[[ Given text, beginning ]]

My oh my, weren't you the one who wasn't aware of POD? If you think that
"the industry" selects a language because it's well fitted for the tasks
at hand you are more then naive.
 
D

David H. Adler

David H. Adler said:
That's MAUVE, thank you very much. :)

http://www.answers.com/MAUVE

It certainly doesn't match the colour from the Wikipedia article though
:)

CC0099 (too "grey)/FF0099 (too pink) [1] comes closest but that's based
on the memory I have of the book and the settings of my monitor :-D.

BTW, not saying your wrong, but names of colors, and perception of
colors is a hard thing :) (I often describe colors as: a kind of
purple, with some grey mixed into, and too much green, now that confuses
people).

http://www.oreilly.com/catalog/wdnut/excerpt/web_palette.html

My fingers played a trick on me. I meant "magenta". And before you tell
me *that*'s wrong too, my memory is that O'Reilly tended to
differentiate between the first two editions of the Camel/Llama by
referring to them as "magenta" and "teal".

I will, however, steadfastly maintain that the original editions were
NOT purple. :)

dha
 
C

cartercc

John said:
My oh my, weren't you the one who wasn't aware of POD? If you think that
"the industry" selects a language because it's well fitted for the tasks
at hand you are more then naive.

John, I don't want this to sound ugly. I had decided to ignore your
remark. I formed the conclusion that you had no idea what you were
talking about. Please let me explain myself, and then maybe you will
understand what I am talking about.

Many times, software and software products have what is called an
application programming interface, or API. The API constitutes the
public interface of the language or application. 'Interface' consists
of the properties and methods of the product, that is, the public and
private members of the product, the public and private methods of the
interface, the different kinds of constructors, detailed information
including since, deprecated, version, return values, parameters, and so
on. This is what is known as external documentation. For the Java API,
see http://java.sun.com/reference/api/.

There is also what is called internal documentation. Internal
documentation consists of the programmer written comments embedded with
within the source code, or contained in separate text or README files
included with the application. Both external and internal documentation
are important, because they serve different purposes. The overall
purpose is the same, to document the code, but an API is more specific
and standardized than POD.

[[ Given text, end ]]
[[ Extracted data, beginning ]]

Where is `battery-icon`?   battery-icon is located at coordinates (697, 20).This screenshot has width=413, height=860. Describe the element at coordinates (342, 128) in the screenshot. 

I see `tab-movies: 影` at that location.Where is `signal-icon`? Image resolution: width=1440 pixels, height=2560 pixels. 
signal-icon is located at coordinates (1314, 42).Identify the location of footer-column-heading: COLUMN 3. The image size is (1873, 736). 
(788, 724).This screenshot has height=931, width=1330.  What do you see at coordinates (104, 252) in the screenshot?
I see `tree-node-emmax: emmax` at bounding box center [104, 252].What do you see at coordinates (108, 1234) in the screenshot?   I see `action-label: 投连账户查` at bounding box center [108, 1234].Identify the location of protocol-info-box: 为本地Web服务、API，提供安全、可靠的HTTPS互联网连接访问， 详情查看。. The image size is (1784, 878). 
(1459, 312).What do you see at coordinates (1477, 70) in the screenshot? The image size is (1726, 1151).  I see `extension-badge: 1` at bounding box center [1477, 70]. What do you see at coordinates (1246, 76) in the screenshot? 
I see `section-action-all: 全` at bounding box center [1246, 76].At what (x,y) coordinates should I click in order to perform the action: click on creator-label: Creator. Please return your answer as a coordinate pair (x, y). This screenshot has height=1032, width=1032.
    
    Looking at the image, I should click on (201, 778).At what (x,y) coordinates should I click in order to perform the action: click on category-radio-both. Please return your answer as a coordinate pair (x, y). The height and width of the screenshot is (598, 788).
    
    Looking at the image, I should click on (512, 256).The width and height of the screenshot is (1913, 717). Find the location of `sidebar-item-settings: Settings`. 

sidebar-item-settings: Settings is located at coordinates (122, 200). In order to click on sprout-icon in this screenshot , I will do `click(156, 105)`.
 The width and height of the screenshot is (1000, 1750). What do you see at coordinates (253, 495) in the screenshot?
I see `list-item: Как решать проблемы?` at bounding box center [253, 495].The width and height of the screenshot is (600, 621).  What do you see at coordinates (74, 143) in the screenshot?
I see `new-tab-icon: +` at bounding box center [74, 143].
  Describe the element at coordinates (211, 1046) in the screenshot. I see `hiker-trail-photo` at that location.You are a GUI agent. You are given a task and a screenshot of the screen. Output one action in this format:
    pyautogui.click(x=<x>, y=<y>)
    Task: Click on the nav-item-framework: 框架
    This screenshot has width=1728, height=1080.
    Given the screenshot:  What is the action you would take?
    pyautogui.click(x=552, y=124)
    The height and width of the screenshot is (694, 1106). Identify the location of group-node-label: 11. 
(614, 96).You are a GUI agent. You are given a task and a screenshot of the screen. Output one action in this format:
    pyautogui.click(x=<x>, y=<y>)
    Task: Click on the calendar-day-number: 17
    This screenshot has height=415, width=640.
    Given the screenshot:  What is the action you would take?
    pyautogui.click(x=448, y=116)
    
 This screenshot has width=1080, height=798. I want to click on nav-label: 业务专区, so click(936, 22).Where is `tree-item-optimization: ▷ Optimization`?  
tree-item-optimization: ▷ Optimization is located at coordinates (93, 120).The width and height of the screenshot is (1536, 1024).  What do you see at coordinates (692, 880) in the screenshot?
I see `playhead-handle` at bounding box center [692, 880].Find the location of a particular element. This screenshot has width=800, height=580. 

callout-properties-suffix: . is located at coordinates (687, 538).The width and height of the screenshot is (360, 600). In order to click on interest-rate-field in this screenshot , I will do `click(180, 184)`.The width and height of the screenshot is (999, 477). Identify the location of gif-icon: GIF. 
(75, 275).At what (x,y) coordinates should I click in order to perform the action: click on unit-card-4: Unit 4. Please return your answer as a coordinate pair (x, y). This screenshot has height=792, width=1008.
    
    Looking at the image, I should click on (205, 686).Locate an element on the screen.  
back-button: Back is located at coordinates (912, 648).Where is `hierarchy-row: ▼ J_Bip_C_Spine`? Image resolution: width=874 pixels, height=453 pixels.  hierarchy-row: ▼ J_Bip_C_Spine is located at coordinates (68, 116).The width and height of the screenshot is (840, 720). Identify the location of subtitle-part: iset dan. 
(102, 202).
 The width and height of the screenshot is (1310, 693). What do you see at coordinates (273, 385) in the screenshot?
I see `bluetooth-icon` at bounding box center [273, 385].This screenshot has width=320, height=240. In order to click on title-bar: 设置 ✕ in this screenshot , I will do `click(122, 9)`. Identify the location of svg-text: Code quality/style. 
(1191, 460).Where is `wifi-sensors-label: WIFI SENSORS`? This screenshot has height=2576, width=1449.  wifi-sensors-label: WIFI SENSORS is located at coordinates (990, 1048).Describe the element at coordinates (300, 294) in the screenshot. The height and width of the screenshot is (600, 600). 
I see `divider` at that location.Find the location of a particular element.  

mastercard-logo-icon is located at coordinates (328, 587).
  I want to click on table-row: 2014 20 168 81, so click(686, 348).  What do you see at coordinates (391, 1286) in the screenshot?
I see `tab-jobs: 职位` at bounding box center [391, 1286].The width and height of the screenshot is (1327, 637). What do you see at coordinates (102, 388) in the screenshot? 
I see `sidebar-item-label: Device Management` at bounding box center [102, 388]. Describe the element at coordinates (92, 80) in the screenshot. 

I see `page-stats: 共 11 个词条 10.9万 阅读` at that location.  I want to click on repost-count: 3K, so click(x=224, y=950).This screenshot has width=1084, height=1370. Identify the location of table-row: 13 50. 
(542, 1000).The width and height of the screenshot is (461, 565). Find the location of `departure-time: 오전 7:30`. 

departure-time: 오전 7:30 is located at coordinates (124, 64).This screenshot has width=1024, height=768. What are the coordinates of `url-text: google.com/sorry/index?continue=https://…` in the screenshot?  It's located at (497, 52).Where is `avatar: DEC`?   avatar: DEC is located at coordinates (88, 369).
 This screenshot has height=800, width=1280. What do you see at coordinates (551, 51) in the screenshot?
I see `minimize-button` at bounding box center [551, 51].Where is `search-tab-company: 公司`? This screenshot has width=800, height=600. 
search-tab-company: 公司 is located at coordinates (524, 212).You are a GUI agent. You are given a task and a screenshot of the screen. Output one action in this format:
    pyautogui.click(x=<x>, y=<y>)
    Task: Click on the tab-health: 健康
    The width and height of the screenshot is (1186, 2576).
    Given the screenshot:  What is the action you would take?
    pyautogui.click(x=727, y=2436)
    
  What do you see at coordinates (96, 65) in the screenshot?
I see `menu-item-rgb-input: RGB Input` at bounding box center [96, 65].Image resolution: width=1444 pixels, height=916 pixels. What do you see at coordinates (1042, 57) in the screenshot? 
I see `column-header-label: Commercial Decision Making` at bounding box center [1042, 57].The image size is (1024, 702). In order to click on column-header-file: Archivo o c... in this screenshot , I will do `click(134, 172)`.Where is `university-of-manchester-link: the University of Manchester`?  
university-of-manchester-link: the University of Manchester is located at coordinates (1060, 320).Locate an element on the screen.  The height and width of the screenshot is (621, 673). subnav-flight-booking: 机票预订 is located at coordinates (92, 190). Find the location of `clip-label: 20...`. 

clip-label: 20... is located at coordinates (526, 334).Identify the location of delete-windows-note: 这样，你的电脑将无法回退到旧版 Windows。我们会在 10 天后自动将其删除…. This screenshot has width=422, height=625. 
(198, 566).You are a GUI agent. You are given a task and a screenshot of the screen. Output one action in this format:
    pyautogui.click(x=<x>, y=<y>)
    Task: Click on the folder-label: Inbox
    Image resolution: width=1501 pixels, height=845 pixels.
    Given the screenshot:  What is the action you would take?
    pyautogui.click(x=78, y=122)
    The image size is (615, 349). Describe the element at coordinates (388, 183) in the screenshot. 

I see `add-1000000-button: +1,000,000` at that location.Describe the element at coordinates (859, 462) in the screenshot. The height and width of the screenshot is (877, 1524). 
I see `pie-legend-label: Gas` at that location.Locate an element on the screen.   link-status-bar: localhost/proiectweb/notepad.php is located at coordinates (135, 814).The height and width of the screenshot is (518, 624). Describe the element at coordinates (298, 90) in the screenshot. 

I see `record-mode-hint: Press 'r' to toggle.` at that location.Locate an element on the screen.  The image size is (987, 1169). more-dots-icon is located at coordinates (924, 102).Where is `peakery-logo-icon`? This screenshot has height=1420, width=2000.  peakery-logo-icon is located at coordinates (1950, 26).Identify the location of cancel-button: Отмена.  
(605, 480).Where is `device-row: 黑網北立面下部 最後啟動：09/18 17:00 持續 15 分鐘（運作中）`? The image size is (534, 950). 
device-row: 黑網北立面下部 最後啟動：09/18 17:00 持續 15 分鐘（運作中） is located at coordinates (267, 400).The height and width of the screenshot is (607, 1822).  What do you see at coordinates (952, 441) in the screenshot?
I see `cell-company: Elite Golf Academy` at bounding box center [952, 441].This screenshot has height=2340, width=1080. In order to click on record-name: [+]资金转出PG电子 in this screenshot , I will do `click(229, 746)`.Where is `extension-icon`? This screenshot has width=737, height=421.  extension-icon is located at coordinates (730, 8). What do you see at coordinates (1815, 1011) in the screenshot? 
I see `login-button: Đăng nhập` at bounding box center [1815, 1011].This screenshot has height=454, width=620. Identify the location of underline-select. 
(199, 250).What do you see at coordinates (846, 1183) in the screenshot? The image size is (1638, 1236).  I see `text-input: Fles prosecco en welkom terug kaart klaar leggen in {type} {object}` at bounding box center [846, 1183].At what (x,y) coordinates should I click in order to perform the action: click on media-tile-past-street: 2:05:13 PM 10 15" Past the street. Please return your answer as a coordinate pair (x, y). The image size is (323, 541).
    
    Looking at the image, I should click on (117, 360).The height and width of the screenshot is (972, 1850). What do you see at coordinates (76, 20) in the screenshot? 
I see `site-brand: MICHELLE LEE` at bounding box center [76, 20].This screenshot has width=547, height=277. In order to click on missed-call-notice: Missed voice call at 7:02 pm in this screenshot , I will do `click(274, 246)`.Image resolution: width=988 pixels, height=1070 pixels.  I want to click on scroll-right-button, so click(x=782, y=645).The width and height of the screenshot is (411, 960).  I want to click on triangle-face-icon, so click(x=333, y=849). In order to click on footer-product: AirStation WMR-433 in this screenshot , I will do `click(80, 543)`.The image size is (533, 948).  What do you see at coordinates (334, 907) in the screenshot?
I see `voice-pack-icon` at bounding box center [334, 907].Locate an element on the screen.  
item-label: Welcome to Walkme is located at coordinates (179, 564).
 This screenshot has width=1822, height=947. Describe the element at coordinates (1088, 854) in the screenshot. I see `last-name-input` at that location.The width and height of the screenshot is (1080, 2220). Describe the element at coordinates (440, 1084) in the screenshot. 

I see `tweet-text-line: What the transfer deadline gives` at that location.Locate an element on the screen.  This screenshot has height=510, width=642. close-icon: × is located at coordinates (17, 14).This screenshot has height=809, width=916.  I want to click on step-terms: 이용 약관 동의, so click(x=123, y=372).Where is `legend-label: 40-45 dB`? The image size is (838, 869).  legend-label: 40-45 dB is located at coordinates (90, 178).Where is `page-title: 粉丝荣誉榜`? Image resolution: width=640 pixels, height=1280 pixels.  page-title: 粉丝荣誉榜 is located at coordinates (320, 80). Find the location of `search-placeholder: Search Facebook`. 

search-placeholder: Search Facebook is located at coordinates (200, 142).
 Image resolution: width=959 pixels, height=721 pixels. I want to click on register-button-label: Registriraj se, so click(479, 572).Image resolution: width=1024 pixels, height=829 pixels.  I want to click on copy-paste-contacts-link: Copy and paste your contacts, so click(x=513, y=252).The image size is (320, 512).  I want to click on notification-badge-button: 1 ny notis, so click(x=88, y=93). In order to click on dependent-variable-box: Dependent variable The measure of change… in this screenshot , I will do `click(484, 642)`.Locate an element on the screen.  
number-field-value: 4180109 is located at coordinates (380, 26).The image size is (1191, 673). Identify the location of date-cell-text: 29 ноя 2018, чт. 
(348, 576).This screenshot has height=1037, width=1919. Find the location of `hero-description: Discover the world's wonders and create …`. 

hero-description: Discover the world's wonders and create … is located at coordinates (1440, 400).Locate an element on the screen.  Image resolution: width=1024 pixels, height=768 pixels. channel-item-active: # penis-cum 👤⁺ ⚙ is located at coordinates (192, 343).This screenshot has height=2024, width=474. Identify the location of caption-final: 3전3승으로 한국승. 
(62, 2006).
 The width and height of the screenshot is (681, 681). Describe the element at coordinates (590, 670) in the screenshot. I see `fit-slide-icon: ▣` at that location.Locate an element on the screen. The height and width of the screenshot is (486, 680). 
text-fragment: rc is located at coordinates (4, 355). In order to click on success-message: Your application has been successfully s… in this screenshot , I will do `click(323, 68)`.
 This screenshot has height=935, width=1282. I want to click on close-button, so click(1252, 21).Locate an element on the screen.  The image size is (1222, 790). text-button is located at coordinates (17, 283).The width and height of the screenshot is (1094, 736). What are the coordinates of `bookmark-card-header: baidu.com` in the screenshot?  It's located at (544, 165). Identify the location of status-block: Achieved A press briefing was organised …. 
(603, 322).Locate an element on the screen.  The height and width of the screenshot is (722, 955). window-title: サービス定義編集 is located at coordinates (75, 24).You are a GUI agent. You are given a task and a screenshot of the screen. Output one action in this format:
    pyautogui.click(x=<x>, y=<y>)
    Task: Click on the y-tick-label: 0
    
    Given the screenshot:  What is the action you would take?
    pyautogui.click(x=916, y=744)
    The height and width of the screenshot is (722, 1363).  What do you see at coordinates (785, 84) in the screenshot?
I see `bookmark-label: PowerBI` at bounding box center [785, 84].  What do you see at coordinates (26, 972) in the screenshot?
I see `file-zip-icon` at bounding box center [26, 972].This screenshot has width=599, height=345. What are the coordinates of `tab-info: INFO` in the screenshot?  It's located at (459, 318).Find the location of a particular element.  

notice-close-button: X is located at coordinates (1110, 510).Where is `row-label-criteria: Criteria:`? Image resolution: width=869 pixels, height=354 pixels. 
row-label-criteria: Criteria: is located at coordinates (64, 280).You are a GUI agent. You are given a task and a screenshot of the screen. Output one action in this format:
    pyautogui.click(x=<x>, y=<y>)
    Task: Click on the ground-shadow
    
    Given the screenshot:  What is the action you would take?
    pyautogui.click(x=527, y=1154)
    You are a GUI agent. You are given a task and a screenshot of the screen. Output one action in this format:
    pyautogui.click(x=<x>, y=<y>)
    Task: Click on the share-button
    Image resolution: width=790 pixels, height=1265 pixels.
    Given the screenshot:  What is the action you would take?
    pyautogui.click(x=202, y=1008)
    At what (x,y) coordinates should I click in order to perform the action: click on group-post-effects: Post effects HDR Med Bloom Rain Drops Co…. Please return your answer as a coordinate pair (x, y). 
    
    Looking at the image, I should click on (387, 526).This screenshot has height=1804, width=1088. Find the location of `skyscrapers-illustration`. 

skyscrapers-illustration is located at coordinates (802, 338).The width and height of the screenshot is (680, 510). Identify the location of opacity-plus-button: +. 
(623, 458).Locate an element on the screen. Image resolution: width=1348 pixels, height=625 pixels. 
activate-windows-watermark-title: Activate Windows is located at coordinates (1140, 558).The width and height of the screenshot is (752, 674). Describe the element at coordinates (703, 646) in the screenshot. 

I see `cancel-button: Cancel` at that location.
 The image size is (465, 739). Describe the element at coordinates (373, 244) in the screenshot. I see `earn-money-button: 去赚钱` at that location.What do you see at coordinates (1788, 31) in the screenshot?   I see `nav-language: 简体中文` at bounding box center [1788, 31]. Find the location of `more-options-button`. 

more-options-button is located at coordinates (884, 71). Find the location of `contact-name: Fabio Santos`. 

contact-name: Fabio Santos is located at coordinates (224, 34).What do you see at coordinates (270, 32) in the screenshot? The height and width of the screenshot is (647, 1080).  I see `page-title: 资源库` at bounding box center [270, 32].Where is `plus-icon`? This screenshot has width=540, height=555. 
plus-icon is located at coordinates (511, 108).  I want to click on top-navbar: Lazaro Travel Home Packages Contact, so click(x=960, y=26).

[[ Extracted data, end ]]

What you will do:
1. In the forum thread, what does internal documentation consist of?
2. Reproduce everything in the forum thread from "Many times, software" down to "see http://java.sun.com/reference/api/.".
The data was taken from a separate source.

Numbered answers:
1. Internal documentation consists of programmer-written comments embedded within the source code, or contained in separate text or README files included with the application.

2.
Many times, software and software products have what is called an
application programming interface, or API. The API constitutes the
public interface of the language or application. 'Interface' consists
of the properties and methods of the product, that is, the public and
private members of the product, the public and private methods of the
interface, the different kinds of constructors, detailed information
including since, deprecated, version, return values, parameters, and so
on. This is what is known as external documentation. For the Java API,
see http://java.sun.com/reference/api/.